**DATA SUPPLIED**.
.....
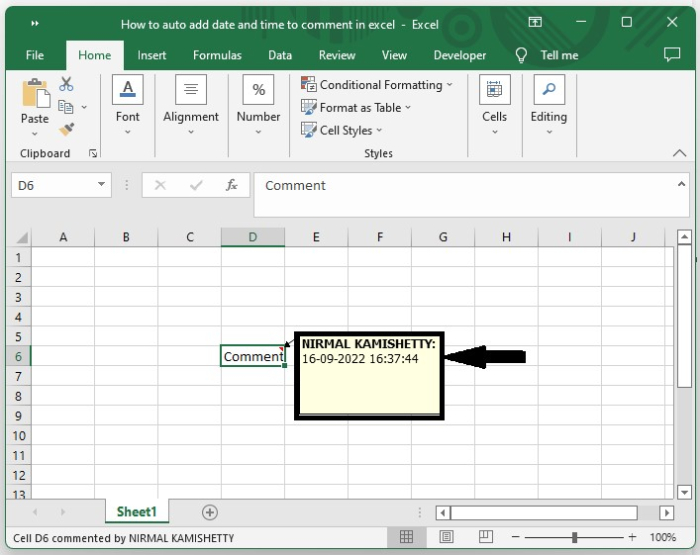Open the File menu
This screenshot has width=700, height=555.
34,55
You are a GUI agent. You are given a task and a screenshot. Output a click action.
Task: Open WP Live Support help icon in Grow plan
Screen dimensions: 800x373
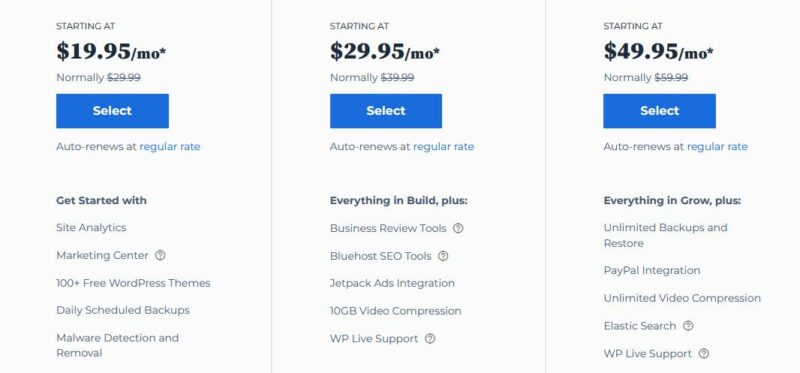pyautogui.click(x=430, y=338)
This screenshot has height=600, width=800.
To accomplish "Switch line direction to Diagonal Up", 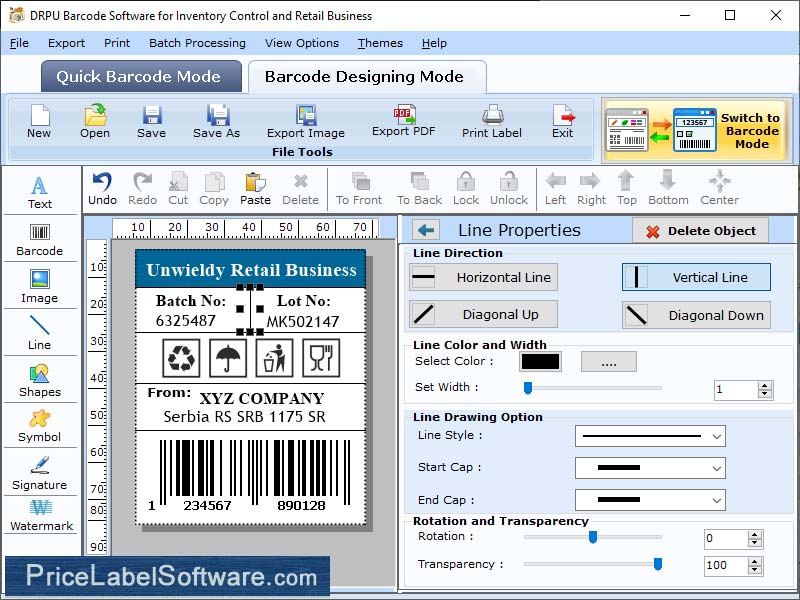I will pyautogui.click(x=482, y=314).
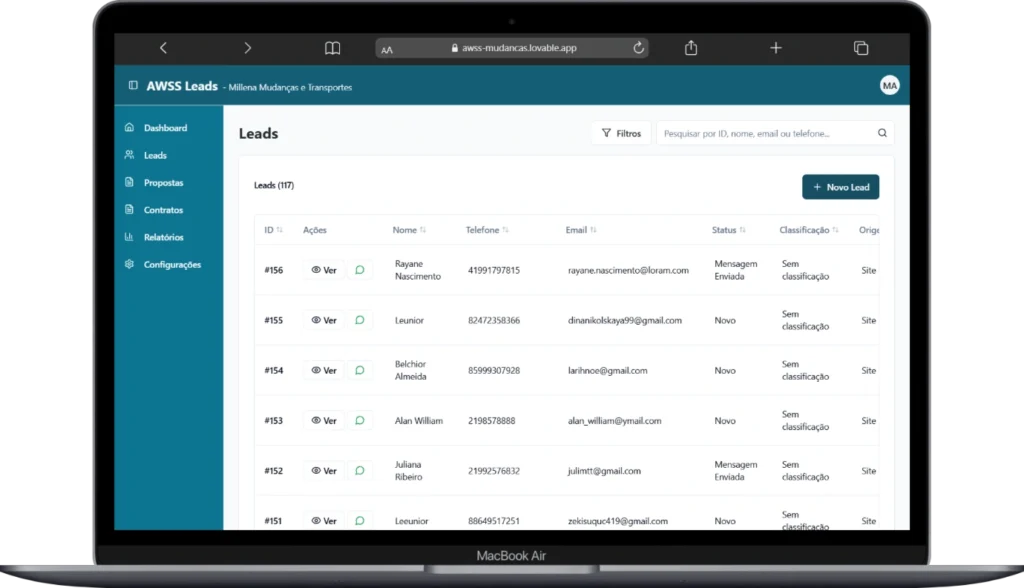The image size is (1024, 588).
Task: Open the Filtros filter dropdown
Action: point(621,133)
.....
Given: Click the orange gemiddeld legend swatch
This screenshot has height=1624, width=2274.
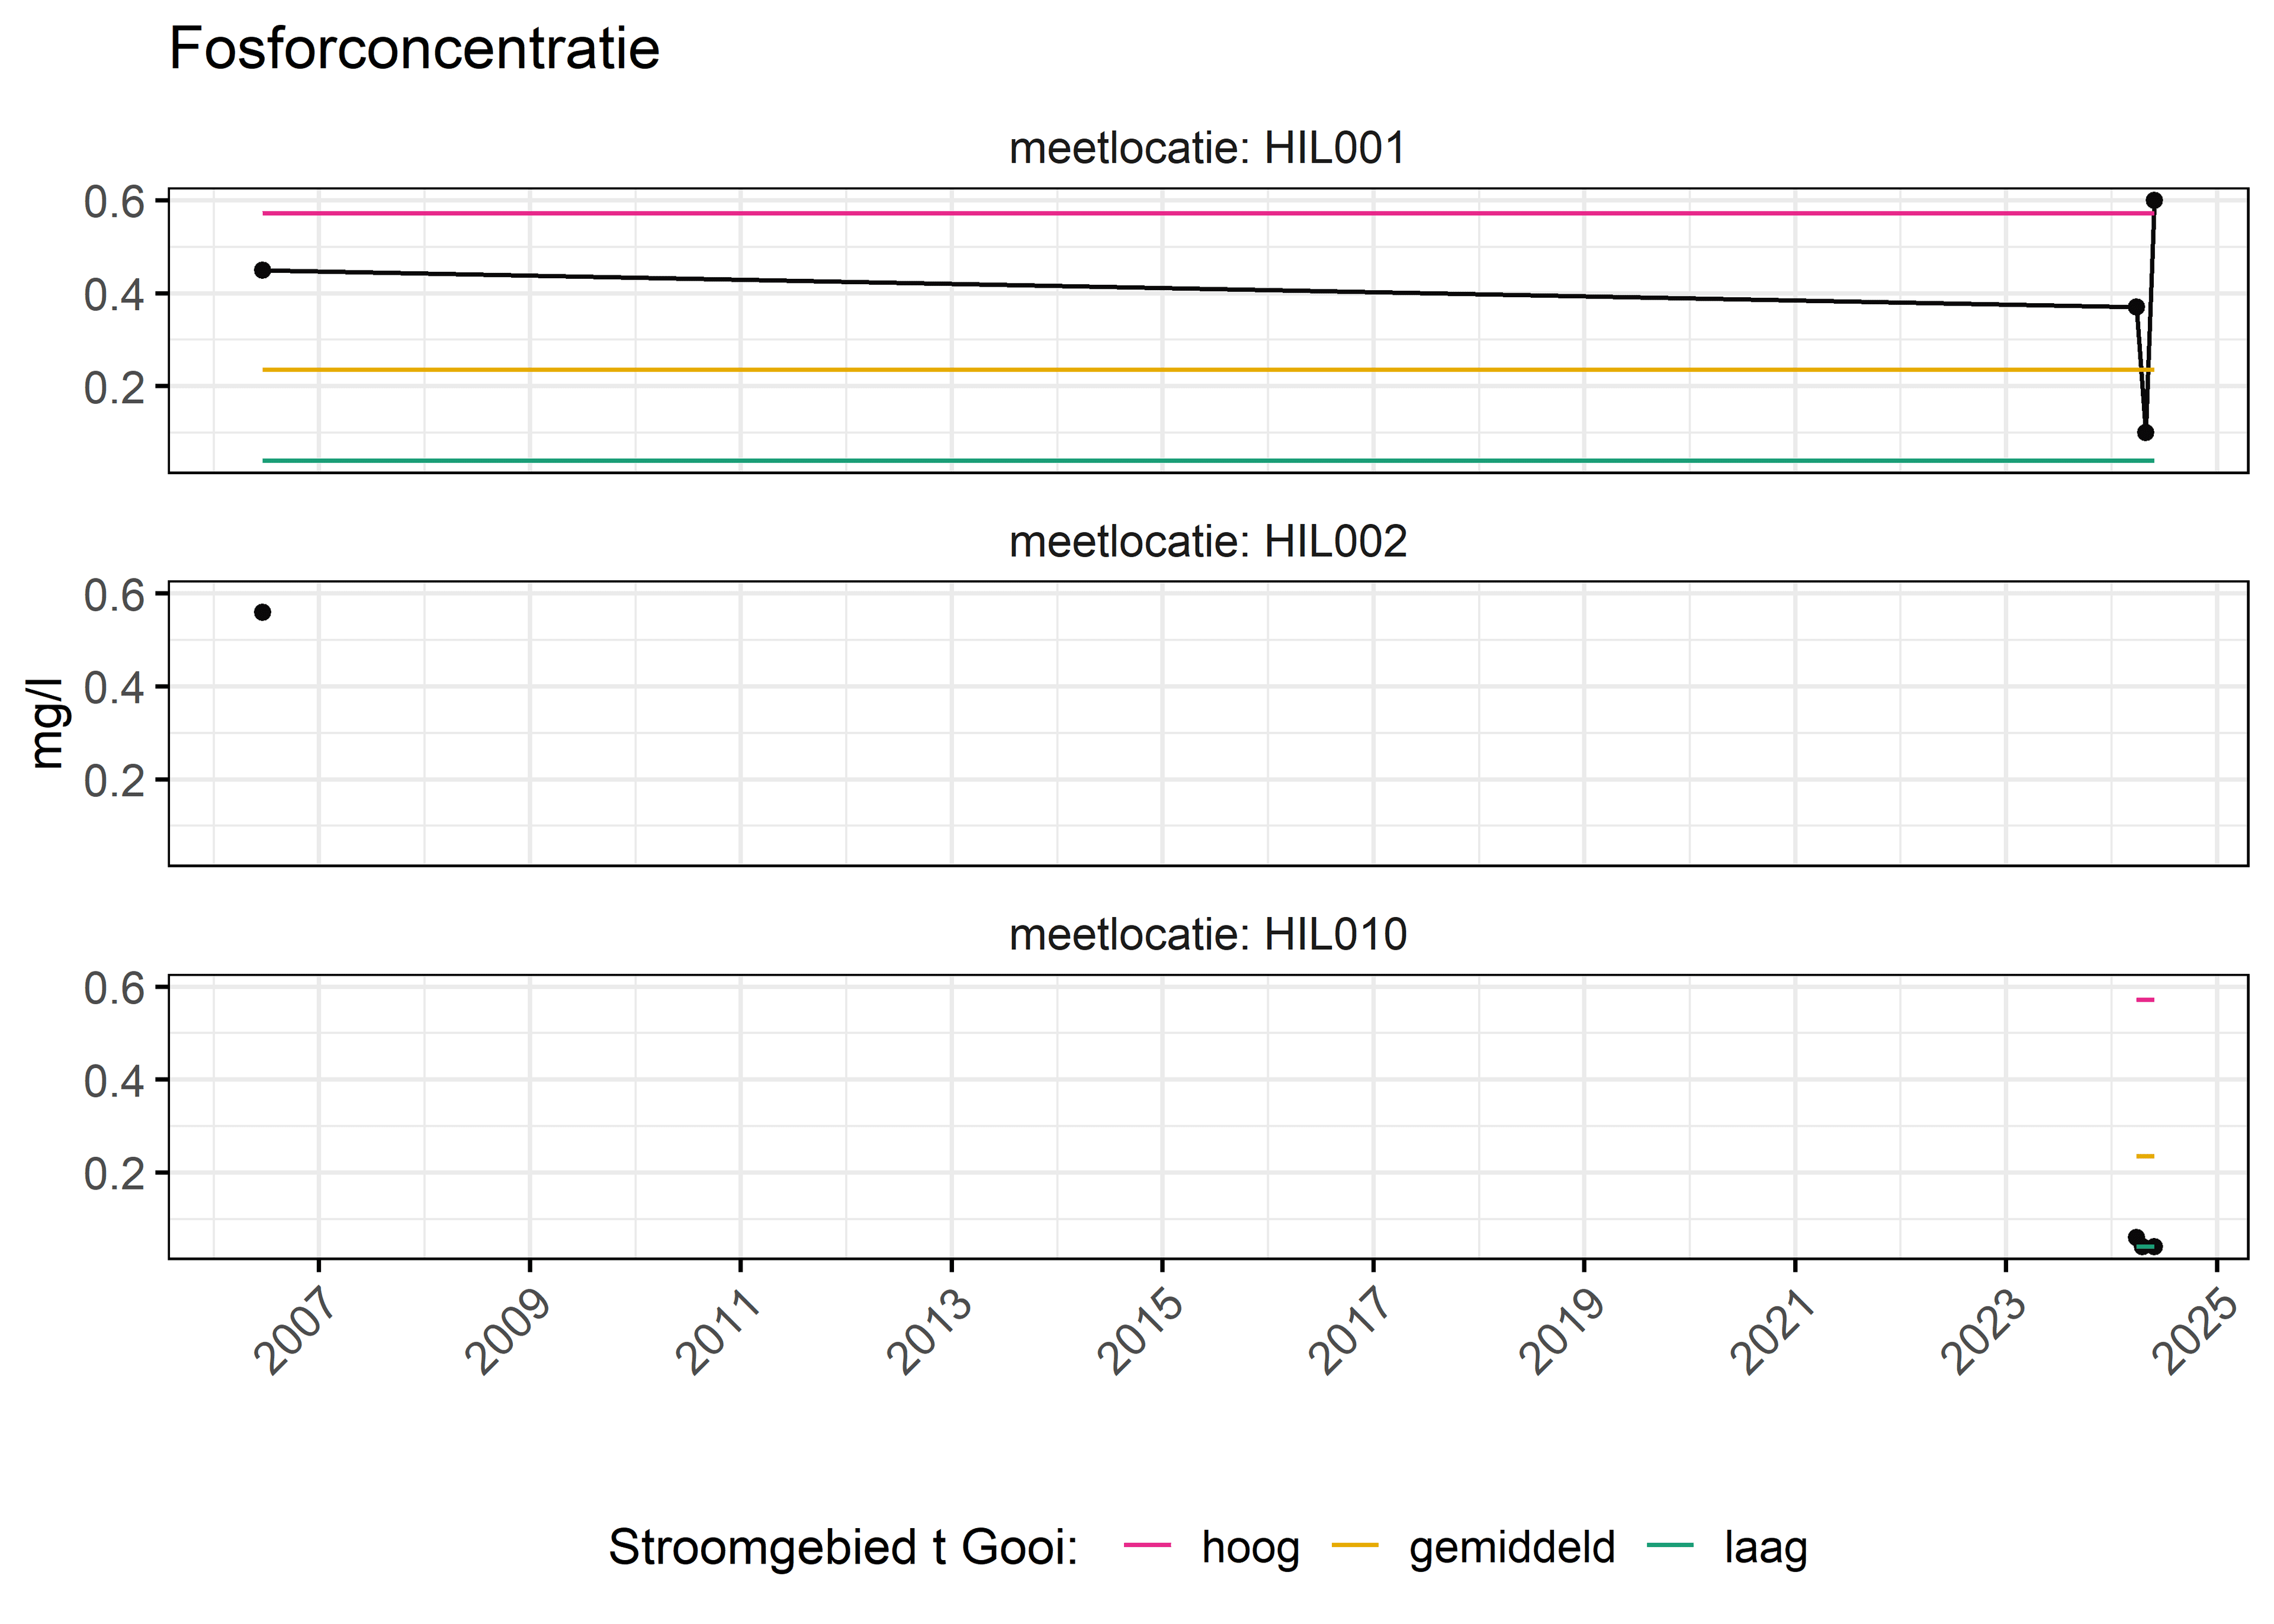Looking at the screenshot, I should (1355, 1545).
.....
**WHAT IS ASKED**.
Could you retype the lines of the listing, starting with the line that contains "Given: Click the" and going on through the line that contains "Looking at the", without the pictures?

**EXERCISE RESULT**.
Given: Click the orange gemiddeld legend swatch
This screenshot has height=1624, width=2274.
Looking at the screenshot, I should (1355, 1545).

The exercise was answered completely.